The bottom line: it is not enough to cover the perimeter. One must ensure that he has a way to detect similar attacks, prevent and even mitigate in case of infection in one area of the network. Guardicore Centra can leverage both its deception and visibility capabilities to detect a vulnerable machine, an already infected machine or malware attempts to propagate across the data center. Having said that, priority should be given to patch machines against the MS17-010 vulnerability. This problem is so severe that that Microsoft has exceptionally published patches for both supported and unsupported operating systems.
The malware communicates with its C&C servers over Tor. Using Guardicore Reveal one can check whether your network was hit by searching for outgoing connections to internet destinations over TCP port 9001 or 9030. If one infected machine was discovered, you probably want to detect all the machines that were accessed by the infected machine over SMB. Using Guardicore Reveal, this task will be completed within seconds. Reveal will also allow you to see all data center servers that received SMB connections from the internet. Until these machines are patched you must block any incoming SMB connections to them.

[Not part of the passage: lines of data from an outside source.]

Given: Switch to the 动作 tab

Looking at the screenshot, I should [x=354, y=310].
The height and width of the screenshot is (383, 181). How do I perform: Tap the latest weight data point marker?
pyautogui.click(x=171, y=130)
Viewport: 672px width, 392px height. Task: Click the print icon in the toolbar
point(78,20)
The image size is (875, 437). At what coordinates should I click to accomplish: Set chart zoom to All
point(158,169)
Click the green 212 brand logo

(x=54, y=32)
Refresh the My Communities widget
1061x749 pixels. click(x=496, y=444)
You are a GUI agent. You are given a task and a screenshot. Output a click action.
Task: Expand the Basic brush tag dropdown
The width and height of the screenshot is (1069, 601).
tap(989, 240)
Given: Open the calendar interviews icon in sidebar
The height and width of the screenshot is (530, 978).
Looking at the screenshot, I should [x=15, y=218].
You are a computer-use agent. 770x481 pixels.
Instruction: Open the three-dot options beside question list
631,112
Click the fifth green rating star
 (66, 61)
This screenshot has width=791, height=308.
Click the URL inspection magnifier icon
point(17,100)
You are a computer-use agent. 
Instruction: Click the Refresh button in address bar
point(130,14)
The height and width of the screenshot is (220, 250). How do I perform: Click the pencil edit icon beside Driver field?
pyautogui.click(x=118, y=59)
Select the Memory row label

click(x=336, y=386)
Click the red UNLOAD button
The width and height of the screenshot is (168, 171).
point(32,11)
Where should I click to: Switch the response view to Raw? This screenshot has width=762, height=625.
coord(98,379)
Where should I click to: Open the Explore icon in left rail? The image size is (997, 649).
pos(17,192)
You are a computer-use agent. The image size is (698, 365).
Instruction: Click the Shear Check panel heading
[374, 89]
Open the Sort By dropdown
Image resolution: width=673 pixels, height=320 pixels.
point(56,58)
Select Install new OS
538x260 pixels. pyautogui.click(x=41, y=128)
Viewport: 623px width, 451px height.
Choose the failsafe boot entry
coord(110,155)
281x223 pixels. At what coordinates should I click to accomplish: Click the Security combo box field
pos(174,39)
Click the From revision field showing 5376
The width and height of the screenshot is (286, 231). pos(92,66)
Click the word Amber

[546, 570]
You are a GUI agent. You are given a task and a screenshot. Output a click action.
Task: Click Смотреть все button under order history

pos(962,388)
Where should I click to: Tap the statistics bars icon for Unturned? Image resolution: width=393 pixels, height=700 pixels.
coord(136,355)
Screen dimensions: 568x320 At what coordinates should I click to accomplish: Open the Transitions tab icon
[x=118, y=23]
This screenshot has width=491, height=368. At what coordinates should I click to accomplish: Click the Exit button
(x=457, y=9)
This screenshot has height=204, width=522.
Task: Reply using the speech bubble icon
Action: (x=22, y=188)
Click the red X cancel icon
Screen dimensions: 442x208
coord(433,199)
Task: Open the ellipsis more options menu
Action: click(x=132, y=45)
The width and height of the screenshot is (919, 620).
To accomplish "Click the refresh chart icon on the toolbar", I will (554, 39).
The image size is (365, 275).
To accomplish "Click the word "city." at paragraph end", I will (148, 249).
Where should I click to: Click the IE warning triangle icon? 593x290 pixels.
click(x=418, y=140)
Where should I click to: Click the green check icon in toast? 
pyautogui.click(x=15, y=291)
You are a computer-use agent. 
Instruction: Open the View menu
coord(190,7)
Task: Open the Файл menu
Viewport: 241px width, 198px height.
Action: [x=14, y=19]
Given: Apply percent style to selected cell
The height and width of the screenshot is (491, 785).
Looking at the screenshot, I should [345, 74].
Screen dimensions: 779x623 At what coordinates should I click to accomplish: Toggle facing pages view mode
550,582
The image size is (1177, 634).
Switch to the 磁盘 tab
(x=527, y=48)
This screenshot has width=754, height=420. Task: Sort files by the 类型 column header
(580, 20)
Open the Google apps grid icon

As part of the malware’s operation it scans for additional infection targets. In this case, a Guardicore deception server will be able to cause the malware to try to infect a deception machine. This will trigger an immediate alarm and provide the intelligence required to stop the malware.
Mitigation can be performed in multiple ways including pausing the infected machine, creating a VM snapshot, disconnecting network cards and executing a script that runs on management.
What you select on this page appears on the Recommended Actions section of of the incident.